Tendances

Dans le design, passer de la cuillère à la ville

A l’image des grands noms du XXe siècle, une nouvelle génération de designers et d’architectes circule librement d’un champ à l’autre. De ce mouvement naît un dialogue entre le mobilier et son écrin

Elle pagaye torse nu dans un canoë sous le soleil des Baléares, gardant comme unique coquetterie son collier de perles autour du cou. L’image, immortalisée en 1932 par son amant Pierre Jeanneret – cousin de Le Corbusier –, en dit long sur la nature de Charlotte Perriand. Libre, féministe avant l’heure et visionnaire, la prolifique designer et architecte décédée en 1999, à 96 ans, a longtemps travaillé dans l’ombre du maître, Corbu. C’est elle qui est à l’origine des pièces les plus célèbres de l’architecte.

Designer et architecte: cette double casquette lui confère le pouvoir de passer de l’infiniment petit à l’infiniment grand avec la même justesse en se libérant du carcan des disciplines.

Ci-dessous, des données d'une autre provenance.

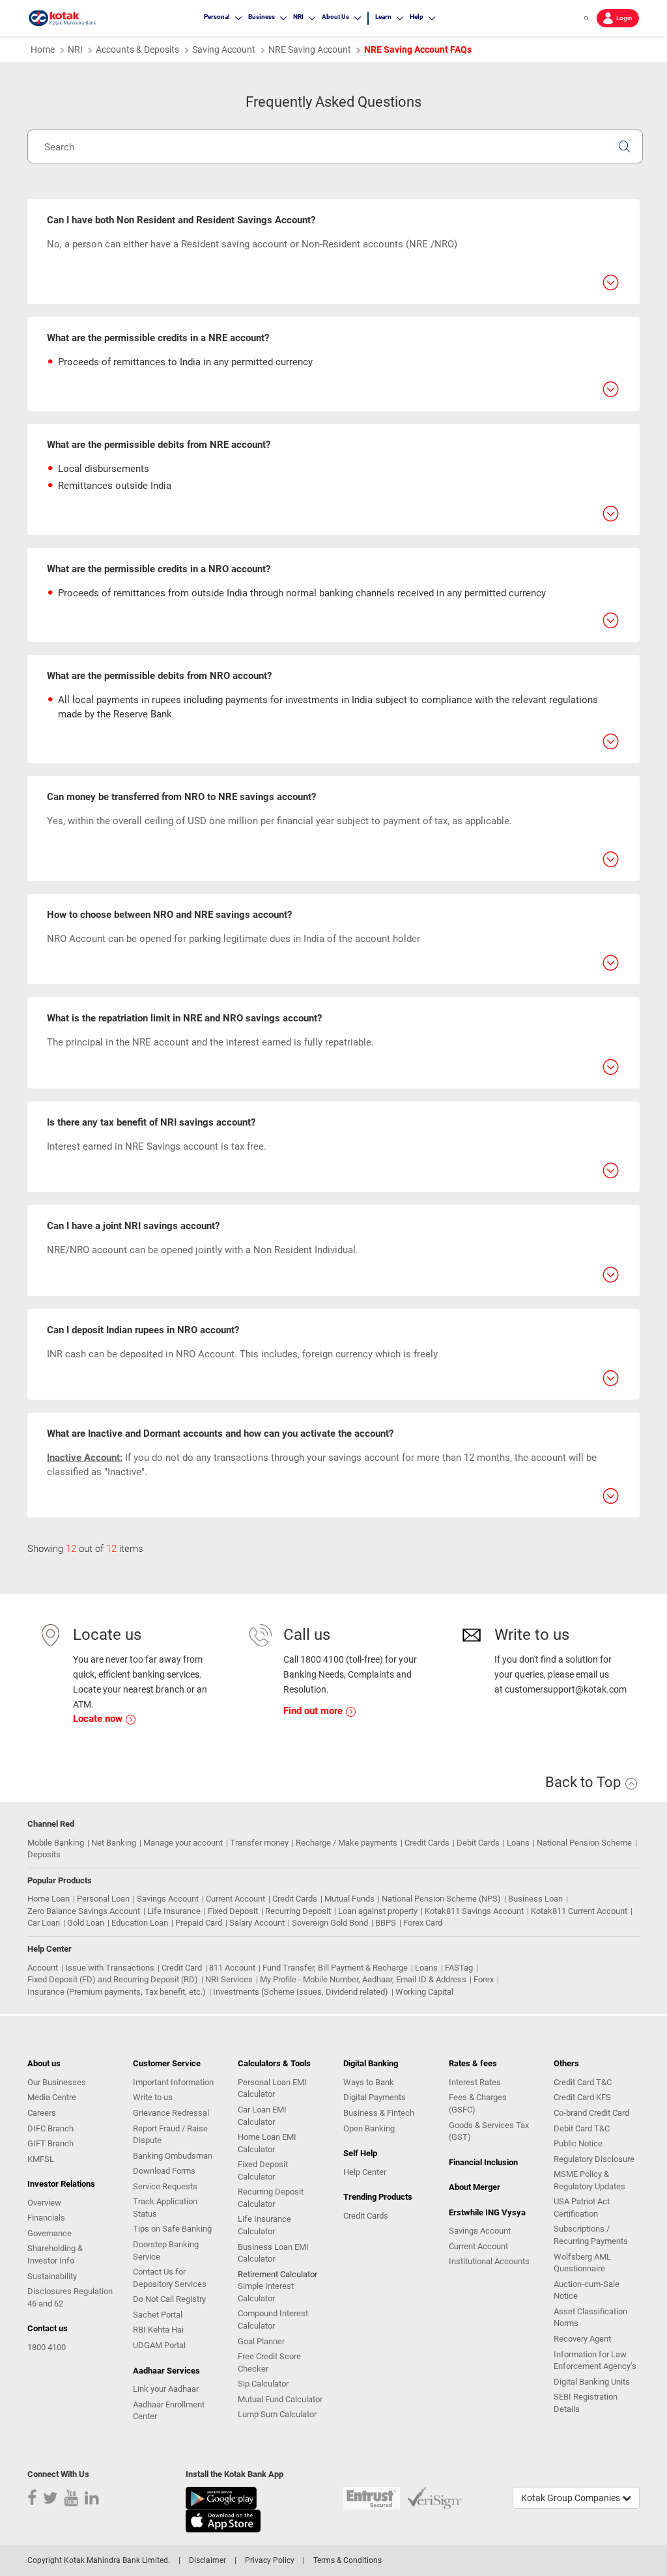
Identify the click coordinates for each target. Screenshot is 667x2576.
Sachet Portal (157, 2315)
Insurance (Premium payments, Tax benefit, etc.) (116, 1992)
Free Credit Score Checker (269, 2362)
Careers (41, 2113)
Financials (46, 2218)
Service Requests (165, 2186)
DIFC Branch (50, 2128)
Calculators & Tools (274, 2063)
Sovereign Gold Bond (330, 1923)
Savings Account (168, 1899)
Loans (518, 1843)
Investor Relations (61, 2184)
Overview (44, 2203)
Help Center (364, 2172)
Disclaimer (207, 2560)
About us (44, 2063)
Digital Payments (374, 2097)
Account (42, 1968)
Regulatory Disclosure (594, 2159)
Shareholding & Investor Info (55, 2254)
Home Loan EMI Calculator (267, 2143)
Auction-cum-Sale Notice (586, 2290)
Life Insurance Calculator (264, 2225)
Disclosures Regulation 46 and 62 (70, 2297)
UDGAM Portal (159, 2345)
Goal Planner (261, 2341)
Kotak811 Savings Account (474, 1911)
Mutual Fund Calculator (280, 2399)
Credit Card (182, 1968)
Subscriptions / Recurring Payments (591, 2235)
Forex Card (422, 1923)
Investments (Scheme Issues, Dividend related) (300, 1992)
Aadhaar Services (166, 2370)
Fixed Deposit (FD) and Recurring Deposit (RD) (112, 1979)
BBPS (385, 1923)
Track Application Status (165, 2207)
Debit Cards (478, 1843)
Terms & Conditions (347, 2560)
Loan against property (378, 1911)
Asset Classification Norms (590, 2317)
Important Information (173, 2082)
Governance (49, 2233)
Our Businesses (56, 2082)
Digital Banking (370, 2063)
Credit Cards (426, 1843)
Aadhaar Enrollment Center (169, 2411)
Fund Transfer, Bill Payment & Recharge (335, 1968)
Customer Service (167, 2063)
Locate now (99, 1718)
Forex (484, 1979)
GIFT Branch (50, 2143)
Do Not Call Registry (169, 2299)
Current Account (235, 1899)
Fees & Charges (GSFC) (478, 2103)
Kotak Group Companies (571, 2498)
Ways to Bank (368, 2082)
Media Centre (51, 2097)
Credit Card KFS (582, 2097)
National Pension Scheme (584, 1843)
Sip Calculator (263, 2384)
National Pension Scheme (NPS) (441, 1899)
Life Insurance (174, 1911)
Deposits (44, 1854)
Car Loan (43, 1923)
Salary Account (257, 1923)
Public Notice (578, 2143)
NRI (75, 49)
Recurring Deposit (298, 1911)
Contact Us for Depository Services (169, 2278)
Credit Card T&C (583, 2082)
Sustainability (52, 2276)
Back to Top (584, 1782)
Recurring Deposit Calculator (271, 2198)
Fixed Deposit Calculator (263, 2170)
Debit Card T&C (582, 2128)
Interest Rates (475, 2082)
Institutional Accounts (489, 2261)
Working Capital (424, 1992)
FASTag (459, 1968)
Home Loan (48, 1899)
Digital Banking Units (592, 2382)
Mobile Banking (55, 1843)
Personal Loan (103, 1899)
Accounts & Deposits (137, 49)
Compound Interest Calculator (273, 2319)
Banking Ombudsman (172, 2156)
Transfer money (259, 1843)
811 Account (232, 1968)
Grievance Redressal (171, 2113)
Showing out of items (85, 1549)
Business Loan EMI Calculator (273, 2253)
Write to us (153, 2097)
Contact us (47, 2328)
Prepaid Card (198, 1923)
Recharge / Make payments (346, 1843)
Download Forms (164, 2171)
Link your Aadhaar (166, 2389)
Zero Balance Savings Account (83, 1911)
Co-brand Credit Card (591, 2113)
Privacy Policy (269, 2560)
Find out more (314, 1711)
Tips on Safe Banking (172, 2229)
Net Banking (113, 1843)
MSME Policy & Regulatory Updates (589, 2180)
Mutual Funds (349, 1899)
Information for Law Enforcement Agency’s (595, 2360)
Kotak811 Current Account (579, 1911)
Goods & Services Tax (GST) (489, 2131)
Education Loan (139, 1923)
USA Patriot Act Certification (582, 2207)
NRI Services (229, 1979)
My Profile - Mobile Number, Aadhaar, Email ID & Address (363, 1979)
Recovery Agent (582, 2339)
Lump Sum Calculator (277, 2414)
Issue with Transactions (109, 1968)
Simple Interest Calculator (266, 2292)
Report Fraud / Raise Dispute (170, 2135)
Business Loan (535, 1899)
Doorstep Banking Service (166, 2250)
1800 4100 (46, 2347)
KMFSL (40, 2159)
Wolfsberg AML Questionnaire (582, 2263)
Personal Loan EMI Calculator (272, 2088)
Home (43, 49)
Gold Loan (85, 1923)
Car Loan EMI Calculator (262, 2116)
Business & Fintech (378, 2113)
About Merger (474, 2187)
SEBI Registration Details (585, 2403)
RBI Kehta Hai (158, 2329)
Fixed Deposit (233, 1911)
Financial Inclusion (483, 2162)
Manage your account (183, 1843)
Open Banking (369, 2128)
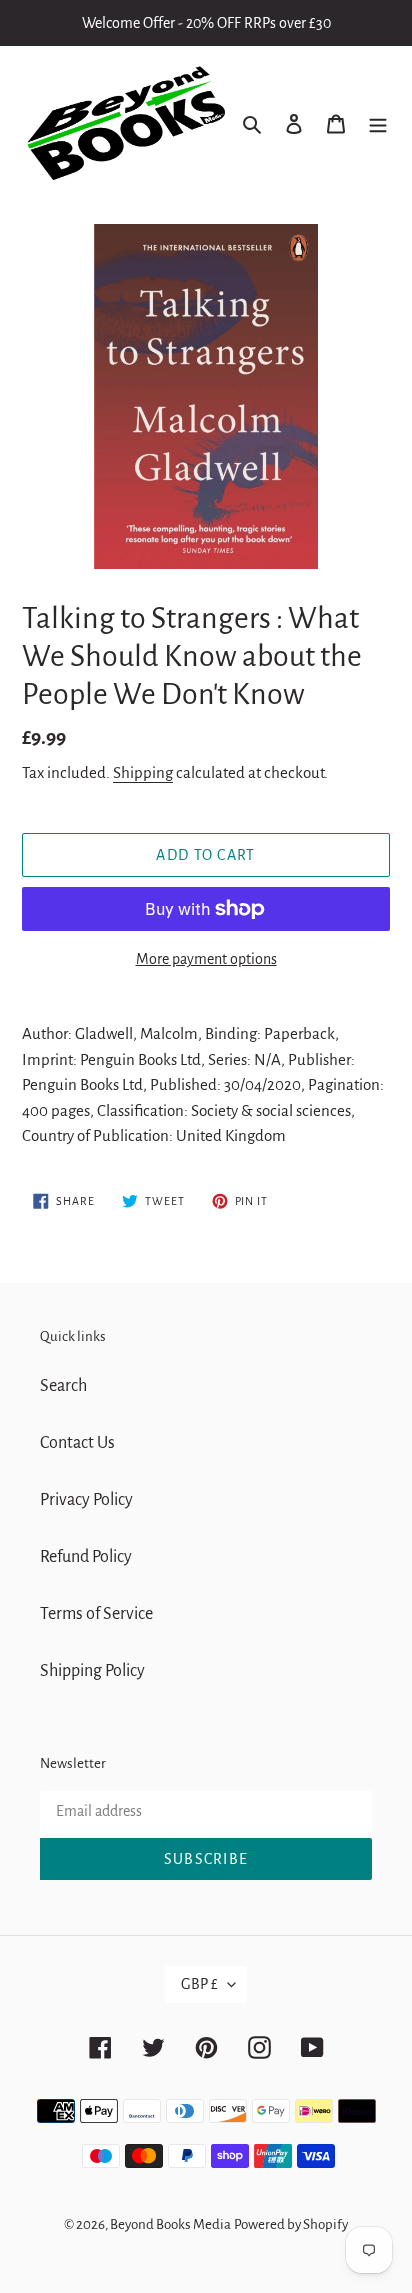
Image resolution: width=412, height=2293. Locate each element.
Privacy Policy (86, 1500)
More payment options (206, 959)
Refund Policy (86, 1557)
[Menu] (378, 123)
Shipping (143, 772)
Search (63, 1386)
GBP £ (199, 1984)
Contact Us (77, 1443)
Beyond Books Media (170, 2224)
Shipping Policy (92, 1671)
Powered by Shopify (291, 2224)
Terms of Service (96, 1614)
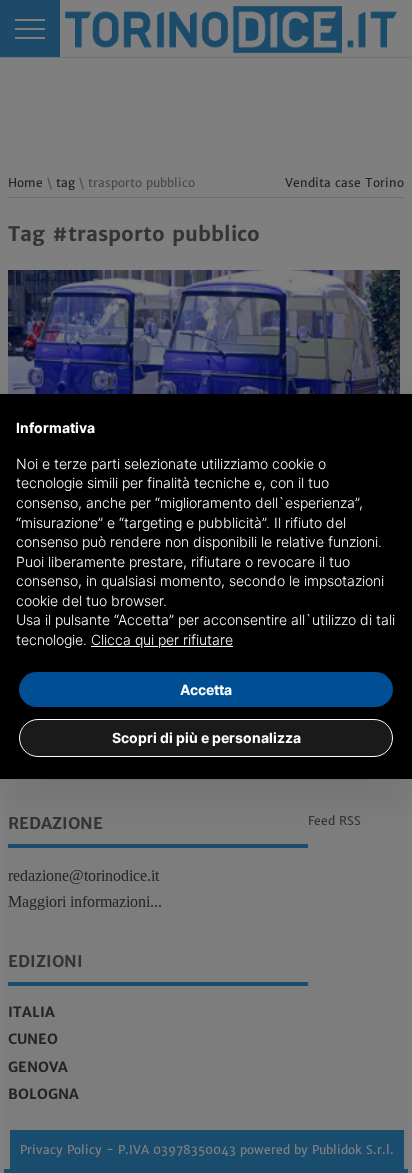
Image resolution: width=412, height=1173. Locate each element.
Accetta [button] (206, 689)
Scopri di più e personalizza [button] (206, 737)
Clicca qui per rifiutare (162, 639)
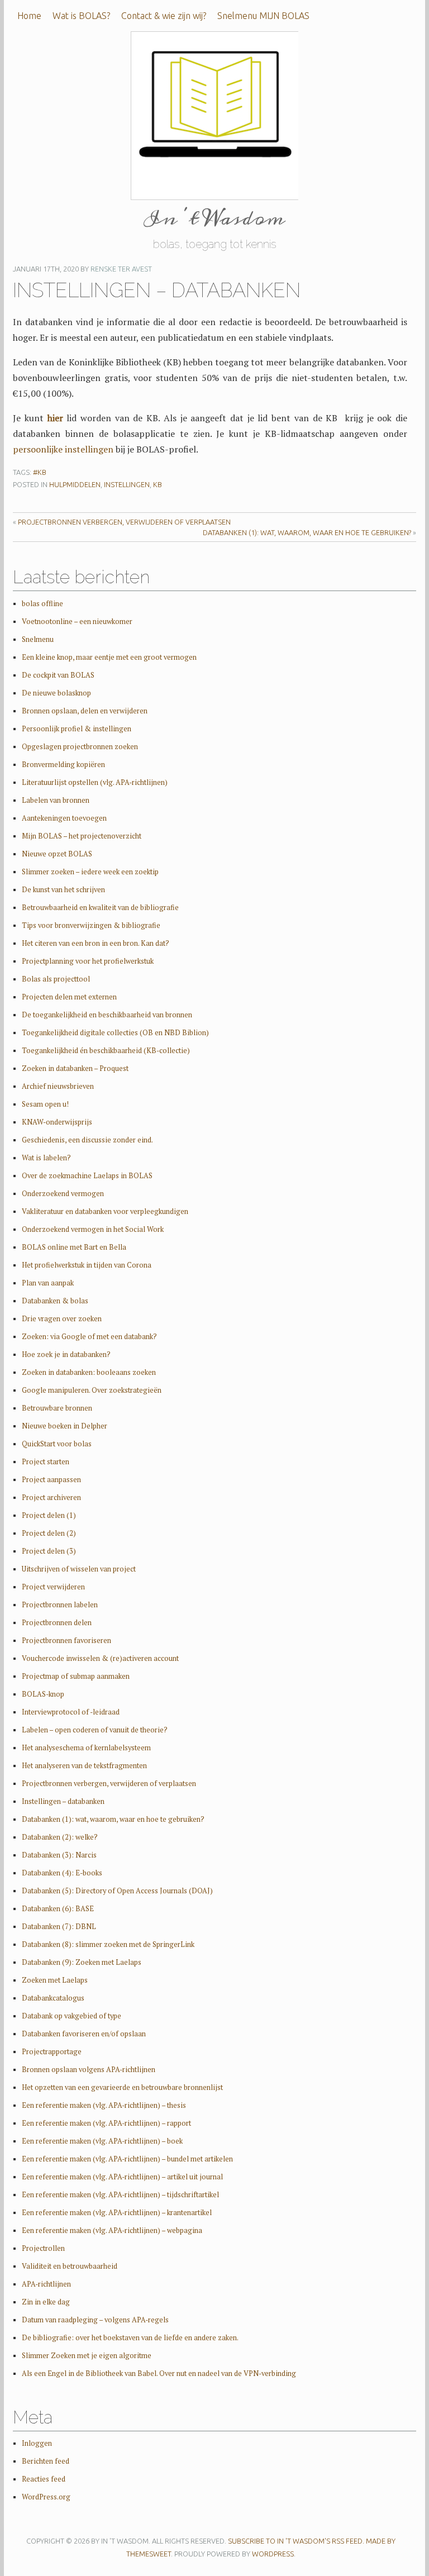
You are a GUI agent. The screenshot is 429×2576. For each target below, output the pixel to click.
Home (29, 16)
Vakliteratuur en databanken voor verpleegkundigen (105, 1211)
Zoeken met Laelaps (55, 1980)
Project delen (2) (49, 1533)
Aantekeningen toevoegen (64, 818)
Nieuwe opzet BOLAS (57, 854)
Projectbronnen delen (57, 1622)
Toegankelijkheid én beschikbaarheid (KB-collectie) (106, 1050)
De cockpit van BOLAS (58, 675)
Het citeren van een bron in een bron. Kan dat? (95, 943)
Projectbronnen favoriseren (66, 1640)
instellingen (127, 484)
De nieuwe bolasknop (56, 693)
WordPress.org (46, 2497)
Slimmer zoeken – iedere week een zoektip (90, 872)
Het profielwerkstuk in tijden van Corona (86, 1265)
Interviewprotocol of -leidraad (71, 1712)
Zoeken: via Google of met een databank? (89, 1336)
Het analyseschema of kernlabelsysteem (86, 1748)
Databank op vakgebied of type (71, 2016)
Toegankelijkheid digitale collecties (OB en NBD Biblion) (115, 1032)
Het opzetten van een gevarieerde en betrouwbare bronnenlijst (122, 2087)
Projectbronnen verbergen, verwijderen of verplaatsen (124, 522)
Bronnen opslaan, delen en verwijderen (84, 711)
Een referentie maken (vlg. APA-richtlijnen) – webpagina (112, 2230)
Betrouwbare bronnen (57, 1408)
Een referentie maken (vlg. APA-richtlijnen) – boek (102, 2141)
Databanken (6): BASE (58, 1908)
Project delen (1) (49, 1515)
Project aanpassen (51, 1479)
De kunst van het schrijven (63, 889)
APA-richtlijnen (46, 2284)
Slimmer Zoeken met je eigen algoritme (86, 2355)
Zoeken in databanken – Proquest (75, 1068)
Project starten (45, 1461)
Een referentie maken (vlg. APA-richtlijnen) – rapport (106, 2123)
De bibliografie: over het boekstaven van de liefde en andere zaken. (130, 2337)
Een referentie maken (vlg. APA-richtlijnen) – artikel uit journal (122, 2177)
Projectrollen (43, 2248)
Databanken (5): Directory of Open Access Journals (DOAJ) (117, 1891)
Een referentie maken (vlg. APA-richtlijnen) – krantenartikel (117, 2212)
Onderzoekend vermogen (63, 1193)
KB (157, 484)
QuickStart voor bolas (57, 1444)
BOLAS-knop (43, 1694)
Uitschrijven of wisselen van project (79, 1569)
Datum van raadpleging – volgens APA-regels (95, 2320)
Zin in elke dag (46, 2302)
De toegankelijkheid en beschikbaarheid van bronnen (107, 1015)
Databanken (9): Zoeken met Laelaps (81, 1962)
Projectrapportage (52, 2051)
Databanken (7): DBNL (59, 1926)
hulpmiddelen (75, 484)
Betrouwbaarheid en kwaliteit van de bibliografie (100, 907)
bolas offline (42, 603)
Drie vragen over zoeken (62, 1318)
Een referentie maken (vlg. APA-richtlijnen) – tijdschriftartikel (120, 2194)
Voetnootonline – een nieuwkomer (77, 621)
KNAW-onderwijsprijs (57, 1122)
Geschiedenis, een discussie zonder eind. (87, 1140)
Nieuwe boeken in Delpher (64, 1426)
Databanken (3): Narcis (59, 1855)
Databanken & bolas (55, 1301)
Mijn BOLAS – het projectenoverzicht (81, 836)
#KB (39, 472)
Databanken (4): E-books (62, 1873)
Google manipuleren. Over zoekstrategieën (91, 1390)
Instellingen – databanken (63, 1801)
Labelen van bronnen (55, 800)
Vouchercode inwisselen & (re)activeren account (100, 1658)
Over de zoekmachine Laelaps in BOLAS (87, 1175)
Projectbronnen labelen (60, 1605)
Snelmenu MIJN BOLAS (263, 16)
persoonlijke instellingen (63, 449)
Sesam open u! (45, 1104)
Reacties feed (43, 2479)
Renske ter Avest (121, 269)
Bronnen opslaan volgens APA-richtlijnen (88, 2069)
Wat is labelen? (46, 1158)
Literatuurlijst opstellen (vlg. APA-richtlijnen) (95, 782)
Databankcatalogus (53, 1998)
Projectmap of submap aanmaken (76, 1676)
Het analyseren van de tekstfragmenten (84, 1765)
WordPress (273, 2554)
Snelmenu (38, 639)
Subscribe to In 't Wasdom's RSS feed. (296, 2541)
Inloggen (37, 2443)
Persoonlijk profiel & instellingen (76, 729)
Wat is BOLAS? (81, 16)
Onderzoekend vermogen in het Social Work (93, 1229)
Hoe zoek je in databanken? (66, 1354)
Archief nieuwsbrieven (58, 1086)
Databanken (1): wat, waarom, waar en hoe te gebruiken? (307, 532)
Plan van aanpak (48, 1283)
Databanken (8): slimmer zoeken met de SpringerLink (108, 1944)
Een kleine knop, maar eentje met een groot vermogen (109, 657)
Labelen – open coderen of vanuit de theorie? (95, 1730)
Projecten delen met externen (69, 997)
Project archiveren (51, 1497)
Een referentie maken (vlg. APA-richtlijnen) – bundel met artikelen (127, 2159)
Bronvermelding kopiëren (63, 764)
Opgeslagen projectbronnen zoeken (80, 746)
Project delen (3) (49, 1551)
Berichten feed (45, 2461)
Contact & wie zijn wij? (163, 16)
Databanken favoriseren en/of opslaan (84, 2034)
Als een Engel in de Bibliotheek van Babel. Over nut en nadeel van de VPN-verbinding (159, 2373)
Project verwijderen (53, 1587)
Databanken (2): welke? (60, 1837)
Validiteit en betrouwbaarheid (69, 2266)
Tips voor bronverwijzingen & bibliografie (91, 925)
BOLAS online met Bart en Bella (74, 1247)
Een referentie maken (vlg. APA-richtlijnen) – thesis (104, 2105)
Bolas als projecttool (56, 979)
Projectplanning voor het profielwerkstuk (88, 961)
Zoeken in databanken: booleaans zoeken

Tout au long de sa carrière, qui fait actuellement l’objet d’une grande rétrospective à la Fondation Louis Vuitton, à Paris, Charlotte Perriand intervient sur les assises comme sur la structure. A la fois à l’aise dans le contenu comme dans le contenant, elle repense l’habitat, l’espace et l’objet à partir de l’expérience humaine.

«Le Corbu italien»

Touche-à-tout, Charlotte Perriand est à l’image des pointures de sa génération. Comme elle, les grands architectes Ettore Sottsass, Alessandro Mendini ou Gio Ponti se sont essayés au design. La raison est historique. La Deuxième Guerre mondiale relègue au second plan les grands styles architecturaux. A la nécessité de reconstruire le pays, l’architecture devient plurielle. Dopée par le boom des trente glorieuses, la discipline s’empare de nouveaux objets du quotidien. Le mobilier prend alors une place aussi importante que la structure. Un dialogue pluridisciplinaire s’instaure, que revendique «Le Corbusier italien».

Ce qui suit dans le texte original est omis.